Perhaps the best place text to consult on this (which is easily available) is the electronic text of the 14th-century Dominican Poissy Antiphonal at LaTrobe Univ. in Australia. It shows medieval practice and is a "certified" MS--that means that was approved as matching the Humbert exemplar. It has no double bars in the text and, in fact, uses quarter and half bars where the modern books have the double or single bars. So it supports the 1933 Antiphonal, something that does not surprise me as that book was carefully corrected against the medieval music.

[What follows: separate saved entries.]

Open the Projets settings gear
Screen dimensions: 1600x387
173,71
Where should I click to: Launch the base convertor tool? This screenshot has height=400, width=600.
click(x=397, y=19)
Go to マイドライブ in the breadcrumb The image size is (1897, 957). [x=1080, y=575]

I might also add that the version of the O Lumen in the Antiphonal and the Processionals does not match that in that in the Compline books! The Compline books do not have a quater bar after the "men" of Lumen--so there should be no holding of that clivis. And, in fact, the tune found in the Compline books seems to be the more common one in current Dominican use. Probably because most friars learned to sing the O Lumen using the Completorium. This is not a trivial matter: at the Angelicum there is a perpetual war over whether hold that clivis: about half the community does and half does not. This clash used to drive me nuts.

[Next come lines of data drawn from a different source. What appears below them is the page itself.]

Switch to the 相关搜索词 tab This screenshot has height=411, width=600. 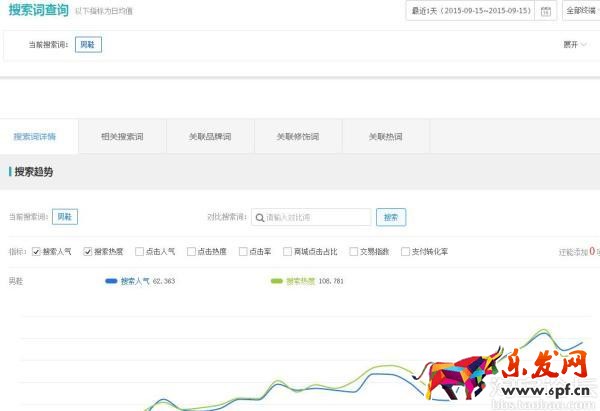pyautogui.click(x=120, y=136)
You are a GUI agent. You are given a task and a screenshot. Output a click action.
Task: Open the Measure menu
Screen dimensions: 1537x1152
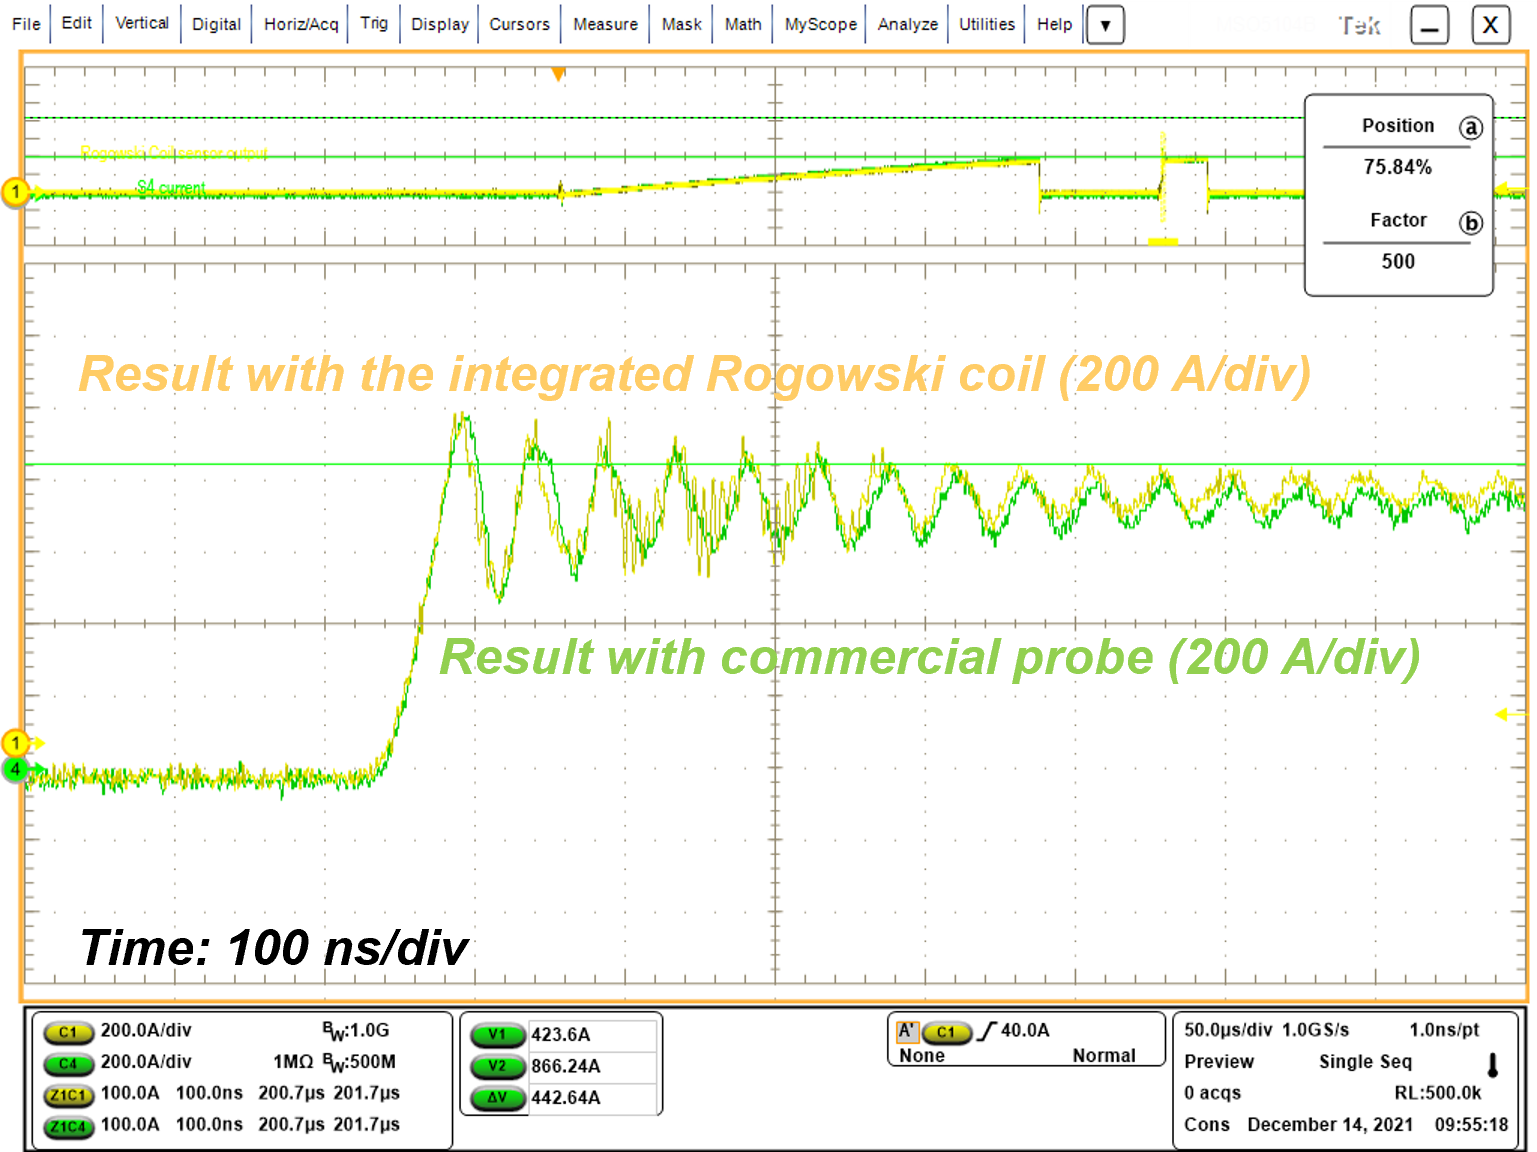pyautogui.click(x=605, y=24)
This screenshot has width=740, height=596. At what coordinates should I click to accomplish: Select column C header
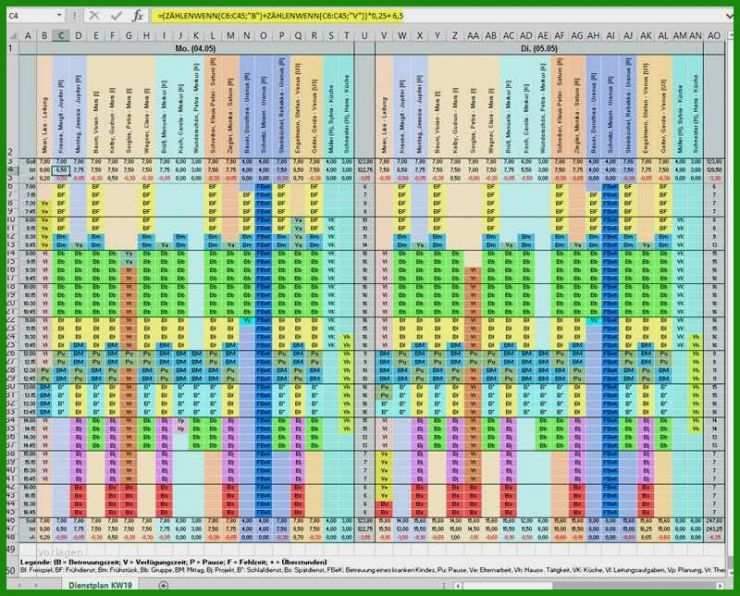click(62, 35)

Is there a "correct way" to sing the Salve? Probably not. As in so many matters there seem to be local traditions. My opinion, for what it is worth, is that the Gillet Antiphonal is to be preferred because it matches the medieval text. The alternating between choirs for this Antiphon (and for the O Lumen) probably reflects a Romanization of the way of executing the chant introduced in the early modern period, something that the Gillet Antiphonal was removing. For me, it also makes more sense to sing straight though: these texts are antiphons, not hymns or responsories. But then I am probably influenced by the practice of was formed in. The same is the case for the hold on the clivis in the O Lumen. I dislike it, not so much because I don't find it in Poissy, but because that is how I learned to sing it. I might add that the Mass ordinary is sometimes sung with alternations in ways that don't match the 1950 Gradual either. Sigh.

I can sympathize with those older friars who didn't like the change. This things seem so minor -- unless you are singing the pieces very day and suddenly find yourself in a house that does it differently. Then you understand why Humbert was commissioned to standardize the Office.

1 comment:

Anonymous said...

At St Dominic's Camberwell, Melbourne, Australia, we sing the Salve chorus contra chorum as described above at the Angelicum. We also sing the O Lumen chorus contra chorum as well.